Stored items
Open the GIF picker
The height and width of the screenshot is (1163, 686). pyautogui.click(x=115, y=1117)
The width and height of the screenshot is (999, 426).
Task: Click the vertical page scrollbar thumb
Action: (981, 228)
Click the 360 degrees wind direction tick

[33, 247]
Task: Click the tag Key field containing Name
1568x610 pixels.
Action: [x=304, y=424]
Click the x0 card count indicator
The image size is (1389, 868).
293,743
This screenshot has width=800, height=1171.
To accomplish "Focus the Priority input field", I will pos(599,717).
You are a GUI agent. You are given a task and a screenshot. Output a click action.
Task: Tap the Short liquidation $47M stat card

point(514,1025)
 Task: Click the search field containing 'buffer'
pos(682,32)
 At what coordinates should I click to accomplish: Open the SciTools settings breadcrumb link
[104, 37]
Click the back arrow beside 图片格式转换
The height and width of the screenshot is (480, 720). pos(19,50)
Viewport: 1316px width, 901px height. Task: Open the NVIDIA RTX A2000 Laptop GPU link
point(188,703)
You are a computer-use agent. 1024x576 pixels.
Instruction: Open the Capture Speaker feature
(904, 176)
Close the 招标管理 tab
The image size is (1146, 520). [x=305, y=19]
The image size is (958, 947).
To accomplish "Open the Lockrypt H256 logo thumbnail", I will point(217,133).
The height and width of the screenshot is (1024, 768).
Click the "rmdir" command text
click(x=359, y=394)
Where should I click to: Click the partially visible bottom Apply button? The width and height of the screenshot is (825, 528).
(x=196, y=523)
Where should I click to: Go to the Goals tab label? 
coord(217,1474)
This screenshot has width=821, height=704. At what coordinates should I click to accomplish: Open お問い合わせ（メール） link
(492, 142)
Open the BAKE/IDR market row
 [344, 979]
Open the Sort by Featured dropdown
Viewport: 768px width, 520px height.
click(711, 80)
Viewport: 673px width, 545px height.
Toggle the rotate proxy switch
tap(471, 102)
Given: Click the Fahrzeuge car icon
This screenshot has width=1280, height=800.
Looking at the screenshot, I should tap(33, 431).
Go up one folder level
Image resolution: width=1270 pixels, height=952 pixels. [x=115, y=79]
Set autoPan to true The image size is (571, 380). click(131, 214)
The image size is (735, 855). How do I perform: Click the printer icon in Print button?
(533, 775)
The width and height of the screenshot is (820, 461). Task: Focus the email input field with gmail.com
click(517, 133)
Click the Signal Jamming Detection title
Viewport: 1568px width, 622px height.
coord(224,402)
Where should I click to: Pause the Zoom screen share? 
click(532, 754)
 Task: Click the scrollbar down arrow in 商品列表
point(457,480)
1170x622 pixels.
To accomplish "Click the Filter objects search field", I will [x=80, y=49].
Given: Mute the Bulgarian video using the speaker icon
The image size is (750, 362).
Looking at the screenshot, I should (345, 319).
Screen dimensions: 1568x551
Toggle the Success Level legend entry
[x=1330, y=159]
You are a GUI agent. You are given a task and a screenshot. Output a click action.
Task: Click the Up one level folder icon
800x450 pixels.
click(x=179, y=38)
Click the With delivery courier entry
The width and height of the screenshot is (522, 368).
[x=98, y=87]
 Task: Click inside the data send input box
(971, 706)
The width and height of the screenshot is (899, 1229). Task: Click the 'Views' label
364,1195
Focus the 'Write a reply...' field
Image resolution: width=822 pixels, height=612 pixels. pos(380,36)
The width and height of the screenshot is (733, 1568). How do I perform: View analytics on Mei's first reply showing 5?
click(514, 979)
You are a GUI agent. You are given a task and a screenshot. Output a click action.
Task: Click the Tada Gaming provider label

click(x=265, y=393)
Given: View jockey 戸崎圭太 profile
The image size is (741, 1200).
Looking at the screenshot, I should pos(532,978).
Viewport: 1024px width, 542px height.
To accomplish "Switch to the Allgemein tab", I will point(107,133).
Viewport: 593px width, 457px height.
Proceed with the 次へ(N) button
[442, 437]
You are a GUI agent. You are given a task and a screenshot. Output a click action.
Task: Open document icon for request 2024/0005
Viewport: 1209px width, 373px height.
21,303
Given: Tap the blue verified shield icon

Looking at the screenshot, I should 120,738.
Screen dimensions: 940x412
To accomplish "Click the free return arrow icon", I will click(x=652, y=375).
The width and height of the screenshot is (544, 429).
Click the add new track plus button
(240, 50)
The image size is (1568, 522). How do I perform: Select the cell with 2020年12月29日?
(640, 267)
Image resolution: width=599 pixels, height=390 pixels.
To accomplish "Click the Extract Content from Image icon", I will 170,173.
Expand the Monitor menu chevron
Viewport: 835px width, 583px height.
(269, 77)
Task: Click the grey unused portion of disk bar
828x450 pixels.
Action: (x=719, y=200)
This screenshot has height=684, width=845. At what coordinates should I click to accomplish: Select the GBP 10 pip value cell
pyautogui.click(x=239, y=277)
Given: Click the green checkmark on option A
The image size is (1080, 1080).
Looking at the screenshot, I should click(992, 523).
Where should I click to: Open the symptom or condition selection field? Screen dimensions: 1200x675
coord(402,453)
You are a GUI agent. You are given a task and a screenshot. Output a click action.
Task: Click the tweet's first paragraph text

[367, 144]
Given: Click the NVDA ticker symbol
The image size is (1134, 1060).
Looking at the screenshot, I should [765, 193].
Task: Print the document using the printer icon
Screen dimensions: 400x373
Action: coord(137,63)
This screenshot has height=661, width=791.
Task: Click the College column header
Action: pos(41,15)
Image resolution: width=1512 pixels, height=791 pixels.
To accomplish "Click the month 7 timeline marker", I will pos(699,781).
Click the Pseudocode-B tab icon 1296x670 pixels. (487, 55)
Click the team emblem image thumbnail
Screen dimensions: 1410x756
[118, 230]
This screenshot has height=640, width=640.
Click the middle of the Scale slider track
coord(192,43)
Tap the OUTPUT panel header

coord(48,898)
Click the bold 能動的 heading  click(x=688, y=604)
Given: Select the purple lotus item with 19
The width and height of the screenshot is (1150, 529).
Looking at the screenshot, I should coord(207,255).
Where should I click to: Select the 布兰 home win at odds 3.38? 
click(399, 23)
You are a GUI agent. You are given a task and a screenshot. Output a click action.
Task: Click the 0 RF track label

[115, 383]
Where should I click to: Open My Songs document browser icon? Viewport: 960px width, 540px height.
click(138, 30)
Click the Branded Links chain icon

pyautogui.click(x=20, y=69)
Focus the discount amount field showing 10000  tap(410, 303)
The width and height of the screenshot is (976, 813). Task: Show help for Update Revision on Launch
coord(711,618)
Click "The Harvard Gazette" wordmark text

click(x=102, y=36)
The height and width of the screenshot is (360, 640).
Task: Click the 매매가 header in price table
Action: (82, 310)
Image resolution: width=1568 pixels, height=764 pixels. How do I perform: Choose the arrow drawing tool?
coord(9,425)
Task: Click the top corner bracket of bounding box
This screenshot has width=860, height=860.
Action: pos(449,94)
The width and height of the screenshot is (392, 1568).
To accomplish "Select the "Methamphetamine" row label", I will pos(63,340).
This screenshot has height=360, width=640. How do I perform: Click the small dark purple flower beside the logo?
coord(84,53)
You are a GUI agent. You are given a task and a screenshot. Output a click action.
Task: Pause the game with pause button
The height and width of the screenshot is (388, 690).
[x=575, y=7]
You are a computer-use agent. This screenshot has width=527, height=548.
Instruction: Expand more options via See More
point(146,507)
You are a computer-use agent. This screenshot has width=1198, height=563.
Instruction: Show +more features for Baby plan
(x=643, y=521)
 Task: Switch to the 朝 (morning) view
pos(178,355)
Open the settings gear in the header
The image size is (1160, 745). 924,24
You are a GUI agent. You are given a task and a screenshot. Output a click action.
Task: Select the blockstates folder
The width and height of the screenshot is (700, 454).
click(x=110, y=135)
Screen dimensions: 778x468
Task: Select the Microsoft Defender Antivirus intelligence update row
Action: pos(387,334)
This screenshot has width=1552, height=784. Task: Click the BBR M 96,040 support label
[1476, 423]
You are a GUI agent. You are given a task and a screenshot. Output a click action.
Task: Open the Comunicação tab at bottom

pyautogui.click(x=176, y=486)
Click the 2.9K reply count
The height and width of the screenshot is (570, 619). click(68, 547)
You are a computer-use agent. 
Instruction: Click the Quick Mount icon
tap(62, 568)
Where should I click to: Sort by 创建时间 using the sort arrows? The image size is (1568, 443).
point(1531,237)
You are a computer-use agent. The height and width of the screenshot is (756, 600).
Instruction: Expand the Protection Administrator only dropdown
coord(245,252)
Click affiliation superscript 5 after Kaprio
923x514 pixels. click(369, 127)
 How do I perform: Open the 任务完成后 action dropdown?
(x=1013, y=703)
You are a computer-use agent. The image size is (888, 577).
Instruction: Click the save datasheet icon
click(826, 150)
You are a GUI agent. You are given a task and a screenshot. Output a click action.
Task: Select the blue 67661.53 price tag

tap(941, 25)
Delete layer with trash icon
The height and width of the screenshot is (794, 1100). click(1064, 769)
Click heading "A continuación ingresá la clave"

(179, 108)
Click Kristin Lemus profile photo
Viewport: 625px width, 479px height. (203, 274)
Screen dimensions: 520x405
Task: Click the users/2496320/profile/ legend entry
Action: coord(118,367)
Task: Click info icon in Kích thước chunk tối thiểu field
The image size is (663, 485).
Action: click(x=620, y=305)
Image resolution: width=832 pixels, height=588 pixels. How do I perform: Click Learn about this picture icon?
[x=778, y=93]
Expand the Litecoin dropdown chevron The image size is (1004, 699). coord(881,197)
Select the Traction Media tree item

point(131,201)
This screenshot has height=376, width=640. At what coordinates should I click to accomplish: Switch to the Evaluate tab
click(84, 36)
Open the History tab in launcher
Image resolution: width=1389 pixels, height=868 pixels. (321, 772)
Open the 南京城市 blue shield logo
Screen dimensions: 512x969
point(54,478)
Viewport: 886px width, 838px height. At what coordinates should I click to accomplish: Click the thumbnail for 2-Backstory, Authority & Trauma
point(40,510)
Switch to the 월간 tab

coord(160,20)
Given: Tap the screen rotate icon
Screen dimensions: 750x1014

» **Task requirements**:
Bring together each line above where the string "chevron" turns up.

» **Your solution**:
Expand the Monitor menu chevron
Expand the Litecoin dropdown chevron The image size is (1004, 699). coord(881,197)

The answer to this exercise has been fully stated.